Segment Start: Records for this exercise

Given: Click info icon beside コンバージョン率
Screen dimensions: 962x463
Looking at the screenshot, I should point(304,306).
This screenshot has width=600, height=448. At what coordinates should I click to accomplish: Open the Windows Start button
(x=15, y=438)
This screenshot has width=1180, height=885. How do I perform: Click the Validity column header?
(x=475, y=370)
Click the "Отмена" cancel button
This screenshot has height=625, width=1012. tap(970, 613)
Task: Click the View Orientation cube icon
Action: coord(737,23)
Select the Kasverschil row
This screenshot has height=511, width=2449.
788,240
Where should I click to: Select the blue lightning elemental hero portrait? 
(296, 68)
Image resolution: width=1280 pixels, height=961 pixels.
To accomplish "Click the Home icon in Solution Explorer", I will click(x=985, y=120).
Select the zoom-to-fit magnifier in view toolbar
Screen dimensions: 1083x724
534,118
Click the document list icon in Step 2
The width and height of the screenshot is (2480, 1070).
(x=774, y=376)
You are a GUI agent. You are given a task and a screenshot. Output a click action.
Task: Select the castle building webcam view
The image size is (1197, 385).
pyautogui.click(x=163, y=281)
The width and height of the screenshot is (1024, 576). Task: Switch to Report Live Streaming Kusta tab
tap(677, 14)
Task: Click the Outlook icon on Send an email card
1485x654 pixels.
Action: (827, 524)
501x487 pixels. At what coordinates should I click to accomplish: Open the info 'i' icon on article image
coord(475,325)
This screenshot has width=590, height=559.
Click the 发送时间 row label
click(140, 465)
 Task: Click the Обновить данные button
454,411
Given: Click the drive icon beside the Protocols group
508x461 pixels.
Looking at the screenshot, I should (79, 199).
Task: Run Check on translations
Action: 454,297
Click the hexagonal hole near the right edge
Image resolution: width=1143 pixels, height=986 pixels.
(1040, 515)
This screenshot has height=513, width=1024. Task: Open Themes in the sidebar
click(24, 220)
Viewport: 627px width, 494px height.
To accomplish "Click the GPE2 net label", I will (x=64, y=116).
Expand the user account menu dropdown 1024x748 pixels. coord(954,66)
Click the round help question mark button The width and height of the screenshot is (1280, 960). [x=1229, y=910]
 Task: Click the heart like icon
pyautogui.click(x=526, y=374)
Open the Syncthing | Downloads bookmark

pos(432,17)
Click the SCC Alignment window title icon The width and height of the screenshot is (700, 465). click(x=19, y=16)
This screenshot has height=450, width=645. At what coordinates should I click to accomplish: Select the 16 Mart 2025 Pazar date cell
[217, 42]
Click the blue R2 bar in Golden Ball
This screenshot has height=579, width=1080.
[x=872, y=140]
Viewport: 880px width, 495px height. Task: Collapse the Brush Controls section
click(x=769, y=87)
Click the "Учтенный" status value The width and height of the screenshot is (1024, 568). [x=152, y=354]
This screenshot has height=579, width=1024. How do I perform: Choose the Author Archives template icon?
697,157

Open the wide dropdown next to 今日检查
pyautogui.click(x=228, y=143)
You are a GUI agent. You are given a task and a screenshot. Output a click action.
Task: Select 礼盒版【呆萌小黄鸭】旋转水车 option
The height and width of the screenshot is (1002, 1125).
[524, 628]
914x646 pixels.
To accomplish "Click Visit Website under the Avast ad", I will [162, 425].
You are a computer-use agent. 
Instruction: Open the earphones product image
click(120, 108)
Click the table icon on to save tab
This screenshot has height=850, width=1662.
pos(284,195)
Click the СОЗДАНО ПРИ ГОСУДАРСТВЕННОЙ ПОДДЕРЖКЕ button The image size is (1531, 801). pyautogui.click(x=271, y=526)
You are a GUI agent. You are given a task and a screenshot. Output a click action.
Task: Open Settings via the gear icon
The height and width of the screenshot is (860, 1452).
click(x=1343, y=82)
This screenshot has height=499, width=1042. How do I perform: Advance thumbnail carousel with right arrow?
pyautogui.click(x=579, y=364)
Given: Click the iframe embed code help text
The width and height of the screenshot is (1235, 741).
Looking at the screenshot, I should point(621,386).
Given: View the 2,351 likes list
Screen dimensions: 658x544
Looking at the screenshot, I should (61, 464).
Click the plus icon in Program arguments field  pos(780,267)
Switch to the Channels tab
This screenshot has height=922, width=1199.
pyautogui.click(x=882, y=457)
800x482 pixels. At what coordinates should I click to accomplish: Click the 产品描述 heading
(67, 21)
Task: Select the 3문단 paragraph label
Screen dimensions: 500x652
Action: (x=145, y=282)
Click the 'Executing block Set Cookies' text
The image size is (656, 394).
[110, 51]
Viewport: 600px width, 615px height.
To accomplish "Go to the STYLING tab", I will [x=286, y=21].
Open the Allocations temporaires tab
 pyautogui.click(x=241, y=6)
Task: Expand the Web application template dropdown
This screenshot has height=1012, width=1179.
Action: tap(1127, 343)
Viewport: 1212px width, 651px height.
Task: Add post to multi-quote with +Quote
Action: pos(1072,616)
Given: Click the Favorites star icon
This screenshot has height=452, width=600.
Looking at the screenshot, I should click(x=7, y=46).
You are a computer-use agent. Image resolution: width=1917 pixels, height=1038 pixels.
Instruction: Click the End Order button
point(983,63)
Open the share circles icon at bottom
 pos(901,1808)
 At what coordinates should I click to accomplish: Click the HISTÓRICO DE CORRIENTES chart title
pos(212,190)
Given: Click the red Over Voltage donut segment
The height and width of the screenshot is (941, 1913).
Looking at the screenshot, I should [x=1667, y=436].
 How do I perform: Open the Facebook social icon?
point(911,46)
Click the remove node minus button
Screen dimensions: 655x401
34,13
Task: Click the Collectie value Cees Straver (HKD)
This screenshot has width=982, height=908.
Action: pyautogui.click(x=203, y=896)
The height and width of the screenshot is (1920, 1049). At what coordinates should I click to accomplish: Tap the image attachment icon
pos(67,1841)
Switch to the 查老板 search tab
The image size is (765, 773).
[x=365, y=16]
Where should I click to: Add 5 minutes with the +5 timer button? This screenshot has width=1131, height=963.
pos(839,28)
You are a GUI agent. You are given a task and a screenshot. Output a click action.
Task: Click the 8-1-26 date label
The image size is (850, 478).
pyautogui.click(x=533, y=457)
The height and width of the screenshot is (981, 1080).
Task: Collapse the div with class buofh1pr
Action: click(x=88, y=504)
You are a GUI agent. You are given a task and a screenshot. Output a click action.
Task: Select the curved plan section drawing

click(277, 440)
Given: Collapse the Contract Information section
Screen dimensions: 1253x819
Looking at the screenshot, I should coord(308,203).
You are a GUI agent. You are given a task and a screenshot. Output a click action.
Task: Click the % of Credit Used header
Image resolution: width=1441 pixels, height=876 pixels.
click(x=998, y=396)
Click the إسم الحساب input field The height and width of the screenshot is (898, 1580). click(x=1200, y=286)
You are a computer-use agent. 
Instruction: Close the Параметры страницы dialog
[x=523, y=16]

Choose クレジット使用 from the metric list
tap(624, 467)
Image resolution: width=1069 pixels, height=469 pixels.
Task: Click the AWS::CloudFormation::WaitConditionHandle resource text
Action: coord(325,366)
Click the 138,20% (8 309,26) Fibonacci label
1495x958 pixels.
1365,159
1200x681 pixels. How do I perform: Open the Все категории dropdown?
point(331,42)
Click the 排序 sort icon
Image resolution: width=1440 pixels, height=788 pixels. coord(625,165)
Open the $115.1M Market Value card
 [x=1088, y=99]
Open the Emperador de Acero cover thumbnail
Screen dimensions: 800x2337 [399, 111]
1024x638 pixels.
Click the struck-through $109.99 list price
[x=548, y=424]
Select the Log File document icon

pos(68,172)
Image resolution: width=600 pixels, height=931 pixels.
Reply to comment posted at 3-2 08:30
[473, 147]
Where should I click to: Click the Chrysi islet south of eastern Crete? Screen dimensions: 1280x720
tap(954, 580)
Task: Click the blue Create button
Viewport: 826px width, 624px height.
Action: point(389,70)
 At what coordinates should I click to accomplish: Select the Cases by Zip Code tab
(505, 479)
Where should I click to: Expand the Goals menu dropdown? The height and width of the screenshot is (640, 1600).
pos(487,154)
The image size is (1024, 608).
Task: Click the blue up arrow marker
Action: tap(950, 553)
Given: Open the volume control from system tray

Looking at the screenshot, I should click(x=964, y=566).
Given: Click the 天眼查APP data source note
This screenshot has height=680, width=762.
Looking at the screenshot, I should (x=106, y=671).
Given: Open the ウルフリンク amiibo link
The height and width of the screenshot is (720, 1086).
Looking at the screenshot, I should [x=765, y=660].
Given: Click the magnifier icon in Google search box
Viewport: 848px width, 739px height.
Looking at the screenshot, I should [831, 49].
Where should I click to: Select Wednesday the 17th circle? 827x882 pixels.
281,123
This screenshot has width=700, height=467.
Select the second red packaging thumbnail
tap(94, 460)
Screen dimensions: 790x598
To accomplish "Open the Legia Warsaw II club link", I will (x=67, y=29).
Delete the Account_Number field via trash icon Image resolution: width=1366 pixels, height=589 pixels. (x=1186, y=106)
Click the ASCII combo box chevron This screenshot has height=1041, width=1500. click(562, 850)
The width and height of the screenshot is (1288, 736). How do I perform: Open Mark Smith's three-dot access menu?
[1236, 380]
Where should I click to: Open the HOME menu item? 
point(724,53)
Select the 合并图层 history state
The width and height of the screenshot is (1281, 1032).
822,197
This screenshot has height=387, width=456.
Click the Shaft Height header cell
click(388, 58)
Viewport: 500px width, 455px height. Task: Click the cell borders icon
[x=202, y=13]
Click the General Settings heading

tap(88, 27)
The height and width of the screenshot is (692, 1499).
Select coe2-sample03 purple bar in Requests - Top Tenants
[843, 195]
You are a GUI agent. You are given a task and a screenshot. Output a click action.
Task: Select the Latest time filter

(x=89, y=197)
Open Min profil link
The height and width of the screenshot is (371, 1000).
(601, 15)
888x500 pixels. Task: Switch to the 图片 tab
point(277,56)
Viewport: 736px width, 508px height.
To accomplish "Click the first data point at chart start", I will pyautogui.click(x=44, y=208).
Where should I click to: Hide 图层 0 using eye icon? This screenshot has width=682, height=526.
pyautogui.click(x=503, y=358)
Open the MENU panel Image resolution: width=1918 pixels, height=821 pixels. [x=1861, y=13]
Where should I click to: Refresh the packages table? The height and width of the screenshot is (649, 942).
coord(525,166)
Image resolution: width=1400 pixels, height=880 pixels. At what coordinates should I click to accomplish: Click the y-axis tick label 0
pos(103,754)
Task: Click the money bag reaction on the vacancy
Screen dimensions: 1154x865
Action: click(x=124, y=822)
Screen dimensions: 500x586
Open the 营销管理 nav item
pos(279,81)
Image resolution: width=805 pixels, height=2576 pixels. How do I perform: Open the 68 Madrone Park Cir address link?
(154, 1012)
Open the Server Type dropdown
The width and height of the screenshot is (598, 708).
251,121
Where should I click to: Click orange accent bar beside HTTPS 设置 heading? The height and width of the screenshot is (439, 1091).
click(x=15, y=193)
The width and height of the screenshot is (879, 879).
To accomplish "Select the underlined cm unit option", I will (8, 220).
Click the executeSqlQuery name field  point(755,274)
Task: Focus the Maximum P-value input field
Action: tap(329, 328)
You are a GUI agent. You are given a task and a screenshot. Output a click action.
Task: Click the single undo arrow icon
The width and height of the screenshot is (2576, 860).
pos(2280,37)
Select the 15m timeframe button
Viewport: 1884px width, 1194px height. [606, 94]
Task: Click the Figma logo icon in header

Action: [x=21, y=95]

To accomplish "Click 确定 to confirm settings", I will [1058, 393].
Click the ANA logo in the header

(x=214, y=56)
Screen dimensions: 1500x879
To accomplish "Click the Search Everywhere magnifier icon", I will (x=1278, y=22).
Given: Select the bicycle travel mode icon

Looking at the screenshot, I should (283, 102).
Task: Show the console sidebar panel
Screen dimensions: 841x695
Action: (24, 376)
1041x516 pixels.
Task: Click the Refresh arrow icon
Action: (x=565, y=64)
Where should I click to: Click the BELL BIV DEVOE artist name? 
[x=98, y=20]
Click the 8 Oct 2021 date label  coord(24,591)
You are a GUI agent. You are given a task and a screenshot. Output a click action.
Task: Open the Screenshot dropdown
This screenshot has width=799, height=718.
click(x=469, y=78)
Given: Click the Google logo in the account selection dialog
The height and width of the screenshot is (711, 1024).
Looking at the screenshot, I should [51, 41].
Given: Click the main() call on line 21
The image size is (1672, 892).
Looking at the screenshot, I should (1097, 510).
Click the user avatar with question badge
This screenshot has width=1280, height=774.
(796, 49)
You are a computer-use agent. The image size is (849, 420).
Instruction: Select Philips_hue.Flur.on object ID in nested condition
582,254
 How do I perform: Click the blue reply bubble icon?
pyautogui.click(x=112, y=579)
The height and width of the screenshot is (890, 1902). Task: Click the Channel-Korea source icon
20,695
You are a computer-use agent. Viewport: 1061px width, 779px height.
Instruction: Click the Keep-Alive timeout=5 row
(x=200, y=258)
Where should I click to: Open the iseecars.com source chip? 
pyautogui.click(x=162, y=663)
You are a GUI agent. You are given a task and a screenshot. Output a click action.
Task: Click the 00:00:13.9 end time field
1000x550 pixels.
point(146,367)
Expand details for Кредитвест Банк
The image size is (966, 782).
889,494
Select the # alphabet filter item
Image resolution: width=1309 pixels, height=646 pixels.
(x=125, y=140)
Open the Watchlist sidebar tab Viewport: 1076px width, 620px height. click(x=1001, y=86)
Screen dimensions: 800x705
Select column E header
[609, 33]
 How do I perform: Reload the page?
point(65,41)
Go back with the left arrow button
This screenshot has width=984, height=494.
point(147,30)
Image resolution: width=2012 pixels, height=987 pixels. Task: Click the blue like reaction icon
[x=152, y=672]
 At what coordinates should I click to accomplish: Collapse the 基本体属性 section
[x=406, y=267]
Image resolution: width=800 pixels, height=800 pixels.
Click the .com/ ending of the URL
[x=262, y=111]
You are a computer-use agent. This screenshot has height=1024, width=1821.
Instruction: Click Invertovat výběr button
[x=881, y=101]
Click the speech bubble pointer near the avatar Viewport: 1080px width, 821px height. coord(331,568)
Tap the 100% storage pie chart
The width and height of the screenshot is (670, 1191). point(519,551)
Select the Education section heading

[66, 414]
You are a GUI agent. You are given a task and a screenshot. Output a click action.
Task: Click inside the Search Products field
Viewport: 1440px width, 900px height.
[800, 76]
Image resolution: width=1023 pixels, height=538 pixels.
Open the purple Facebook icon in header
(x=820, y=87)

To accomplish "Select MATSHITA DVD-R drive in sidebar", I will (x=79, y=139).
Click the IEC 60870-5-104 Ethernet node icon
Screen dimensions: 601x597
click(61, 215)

Segment End: Records for this exercise

* Work item *
Across the entries, state how many lines contain "user", giving the number only.

* Your response *
2